• Action item:
Write the next few sentences of the passage below about critics' views of the character Alhaitham, picking up after its final sentence.
------ Source passage
GamesRadar+ critic Austin Wood praised Alhaitham's resourceful characterization, though he said that the character sometimes comes across like a "nerd emoji". Wood highlighted Alhaitham's outlook on Nahida, as well as his relationship with her, as key to his charm. He also wrote that Alhaitham's tall, handsome and muscular appearance stands in sharp contrast to his position as a scribe, as well as to his central role in "overthrowing a secret police state" during the main storyline. These contrasts, says Wood, made him an especially compelling and popular character. Wood also notes that Alhaitham's release "seem[ed] to have brought existing rabidness to a rolling boil," referring to the Genshin Impact community's attitudes towards him. Polygons Ana Diaz echoed this, calling the character "hot" and "buff". Kotaku writer Sisi Jiang considered Alhaitham the most interesting character in the Sumeru story arc, writing that while he presents himself as a "frail academic", he is in reality nothing of the sort. Although he refuses to assume a high leadership role in Sumeru, Jiang remarked that his companions repeatedly elevate him to positions of authority, which left her eager to see how his story develops in future updates.
------------
------ Data section
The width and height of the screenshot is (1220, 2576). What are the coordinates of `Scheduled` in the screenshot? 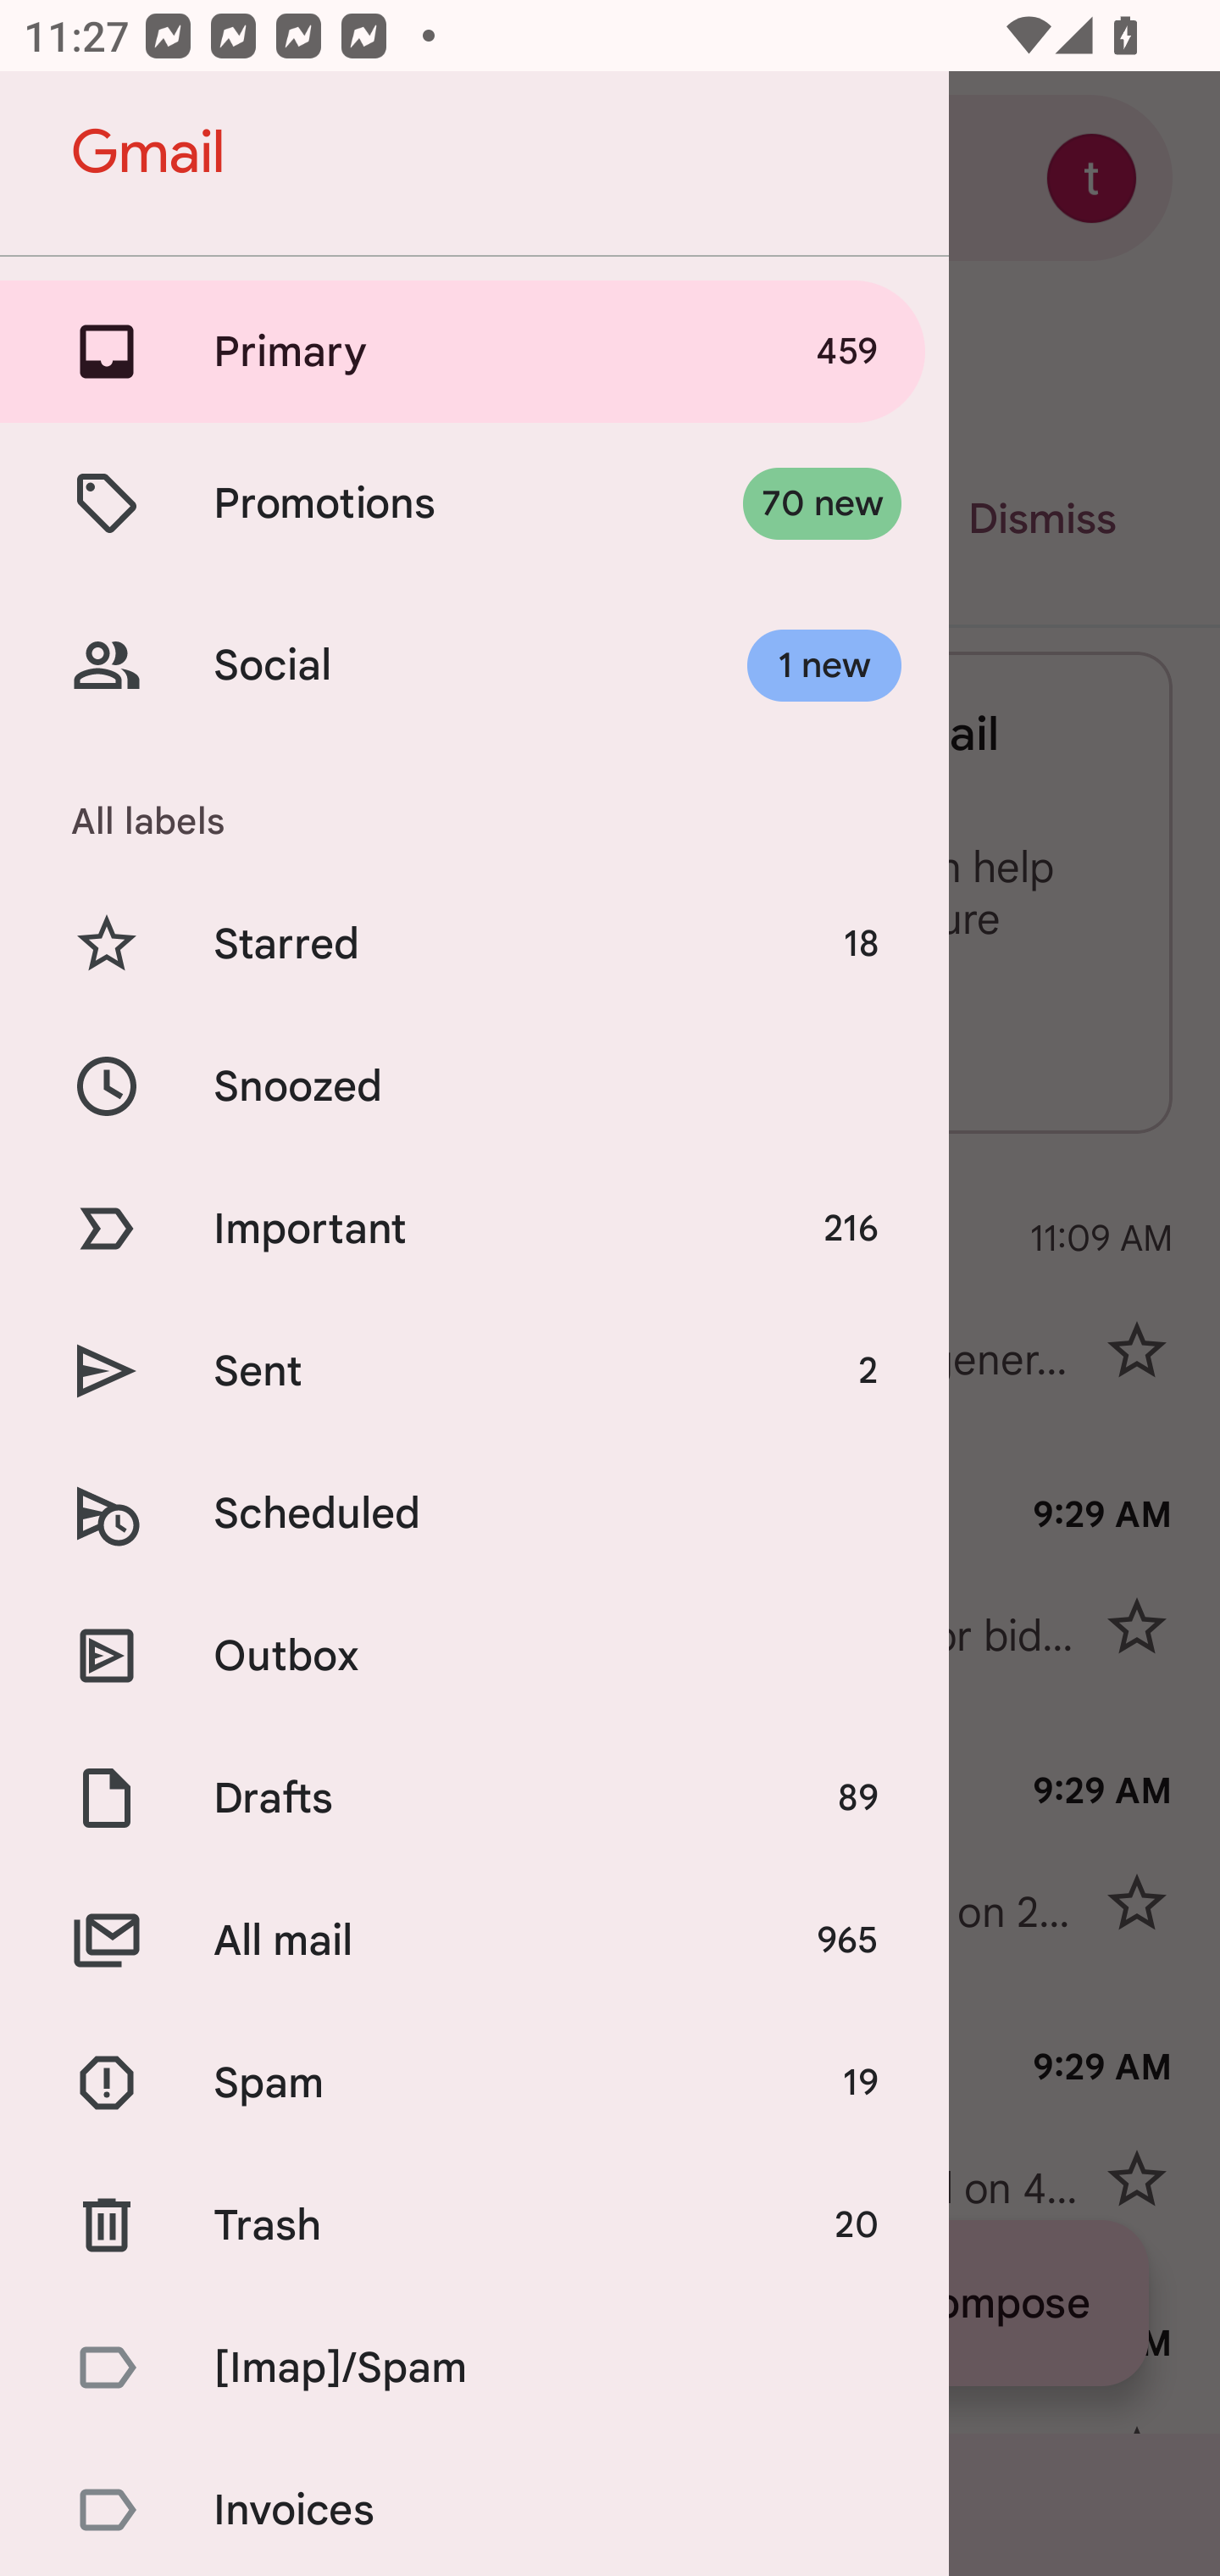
------------
• Answer:
Screen Rant critic Ryan Clouse described Alhaitham's dynamic with his roommate Kaveh as entertaining. Although they live together and both serve as Akademiya scholars, they are portrayed as mirror opposites: Alhaitham, logical and calculating; Kaveh, emotional and empathetic. Their frequent arguments reflect these differences, but they also complement each other, creating a close and balanced relationship. Clouse compared them to Sumeru's rainforest and desert regions, arguing that their interactions deepen the game's exploration of rationality and emotion. Game Rant writer Elara Leclair drew a philosophical comparison, likening Kaveh to Plato's idealism and Alhaitham to Aristotle's materialism, framing their relationship as a reflection of the tension between the two concepts. Diaz wrote that the interactions between the two create "tension and interesting moments" and that the dynamic made it easy to ship the two characters. She said that Kaveh and Alhaitham played out the trope of a nagging wife and grumpy husband. She concluded that the relationship "can be interpreted as romantic" and that seeing that type of interaction makes the world in which it takes place more vibrant. Stephanie Liu of Siliconera complimented Umehara's voice acting for the character, saying "This man could insult me and I'd thank him."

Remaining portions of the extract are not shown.